Learning to play music was a simple gift. I still enjoy it today and have come to appreciate all types of music. At this time of year, memories of playing Leroy Anderson’s Sleigh Ride and other holiday pieces in band rise to the surface of my mind. For some years, probably between 6th and 9th grade, I actually considered becoming a musician. But, with the first chance at being the section leader and experiencing the social ostracization from the other students, I knew it was not the life for me.

The song, Simple Gifts, is an old shaker song written by a Shaker Leader in 1848. The lyrics are poetic, employing rhyme and repetition.

Simple Gifts -Traditional/Shaker Lyrics

‘Tis the gift to be simple, ’tis the gift to be free
’tis the gift to come down where you ought to be
And when we find ourselves in the place just right
‘Twill be in the valley of love and delight.

When true simplicity is gained
To bow and to bend we shan’t be ashamed
To turn, turn will be our delight
‘Till by turning, turning we come round right.

‘Tis the gift to be simple, ’tis the gift to be free
’tis the gift to come down where you ought to be
And when we find ourselves in the place just right
‘Twill be in the valley of love and delight.

© Joseph Brackett, Shaker Leader, Alfred Shaker Village, 1848

  • Google+ – Source for Simple Gifts Lyrics
  • Wikipedia – Source for Simple Gifts Composer
– ‘Appalachian Spring’, Variation on a Shaker Melody: “Simple Gifts” by Composer Aaron Copeland as played by the New York Philharmonic Leonard Bernstein.

Later, the famous composer Aaron Copeland included this beautiful song in his recording of Appalachian Spring. 1944.

Today, Poetry Friday comes a day after our American Thanksgiving holiday. I am offering the words of this song as a poem today, to remind us all to be grateful for our simple gifts… those that we tend to take for granted. A love for music is my simple gift, what’s yours?

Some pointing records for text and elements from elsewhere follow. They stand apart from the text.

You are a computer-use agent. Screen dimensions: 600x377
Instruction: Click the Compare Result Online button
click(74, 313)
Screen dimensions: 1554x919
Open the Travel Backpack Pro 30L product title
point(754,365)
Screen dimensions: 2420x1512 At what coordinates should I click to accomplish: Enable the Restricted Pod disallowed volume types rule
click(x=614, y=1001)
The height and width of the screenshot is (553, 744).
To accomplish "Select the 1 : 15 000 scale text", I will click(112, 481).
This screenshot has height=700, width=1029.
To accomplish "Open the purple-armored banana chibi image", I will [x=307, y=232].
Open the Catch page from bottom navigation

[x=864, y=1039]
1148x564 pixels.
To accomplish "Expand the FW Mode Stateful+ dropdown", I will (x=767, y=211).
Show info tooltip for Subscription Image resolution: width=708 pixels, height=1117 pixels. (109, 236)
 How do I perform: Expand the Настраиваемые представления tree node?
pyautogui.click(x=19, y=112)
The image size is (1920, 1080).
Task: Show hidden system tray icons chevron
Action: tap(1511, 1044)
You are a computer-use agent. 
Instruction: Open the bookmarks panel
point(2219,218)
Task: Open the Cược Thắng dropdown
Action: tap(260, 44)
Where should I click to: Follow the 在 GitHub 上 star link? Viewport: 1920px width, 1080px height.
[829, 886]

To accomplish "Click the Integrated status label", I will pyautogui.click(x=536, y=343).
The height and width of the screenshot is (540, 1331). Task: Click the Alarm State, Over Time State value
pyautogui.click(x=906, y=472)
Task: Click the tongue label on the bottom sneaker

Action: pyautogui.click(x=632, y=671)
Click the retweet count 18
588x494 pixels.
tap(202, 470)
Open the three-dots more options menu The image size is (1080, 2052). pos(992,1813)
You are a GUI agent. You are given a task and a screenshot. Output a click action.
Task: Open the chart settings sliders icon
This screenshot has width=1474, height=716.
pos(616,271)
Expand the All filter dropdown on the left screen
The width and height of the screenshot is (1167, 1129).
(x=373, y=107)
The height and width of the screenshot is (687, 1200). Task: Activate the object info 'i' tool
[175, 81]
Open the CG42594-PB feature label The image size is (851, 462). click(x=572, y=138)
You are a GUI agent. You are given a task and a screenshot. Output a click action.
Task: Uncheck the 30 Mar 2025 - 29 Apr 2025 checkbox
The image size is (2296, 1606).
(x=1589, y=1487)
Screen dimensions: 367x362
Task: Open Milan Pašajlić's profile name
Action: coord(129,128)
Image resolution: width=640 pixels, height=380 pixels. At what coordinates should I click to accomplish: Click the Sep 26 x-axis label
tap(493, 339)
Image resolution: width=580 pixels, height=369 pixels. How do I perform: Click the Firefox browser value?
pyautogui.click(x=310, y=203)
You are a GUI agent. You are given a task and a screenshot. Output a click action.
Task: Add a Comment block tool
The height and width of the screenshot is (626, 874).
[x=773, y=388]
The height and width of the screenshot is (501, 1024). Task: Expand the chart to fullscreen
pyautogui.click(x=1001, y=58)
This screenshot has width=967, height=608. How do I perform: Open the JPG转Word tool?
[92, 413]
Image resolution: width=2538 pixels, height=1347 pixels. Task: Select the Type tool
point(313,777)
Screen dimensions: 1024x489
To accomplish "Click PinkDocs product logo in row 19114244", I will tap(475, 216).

Our host today is Ruth at There is no such place as a god-forsaken town. Thanks for hosting!

10 thoughts

  1. Beautiful to hear, Carol. I love “Simple Gifts”, used some of the lyrics in a speech once. My school had “Grandpeople’s Day” on the Wed. before Thanksgiving. We used to only have Thursday & Friday off. We chose that day because so many grandparents came for Thanksgiving & it was a chance to show off their grandchildren & the school. I was a speaker during a few of those years & used this song as an inspiration for our giving thanks. It really is lovely. I enjoyed reading about your music experience. I love being in band & orchestra, & played the trombone, as now does a grandson! Hope you enjoyed a nice Thanksgiving.

    Liked by 1 person

    1. Thanks for your detailed comment, Linda. I am glad you could relate to this post and the music! I continued in music during the summer for a few years. But, one of my sons was proficient to extremely talented on several instruments and played throughout college. He still plays piano for enjoyment. I am sure you are proud of your grandson continuing with something you did yourself! I hope you had a nice Thanksgiving, as well. Mine was lovely.

      Liked by 1 person

  2. Hmm…your “simple gift” turned out to be quite complicated at times. I wonder if that’s true of all simple gifts. Mine might be, from my mom, the gift of making things by hand (cooking, sewing, crafting). Her perfectionism and my lack of it caused some friction sometimes, but the gift remains.

    Liked by 1 person

    1. Thanks, Michelle! I hope your son has continued to sing desptie the social trials that exist in music. Although I don’t play anymore, I create in other ways – I think creatives always find a way to bring forth their gifts…and you have more than one! Thanks, again!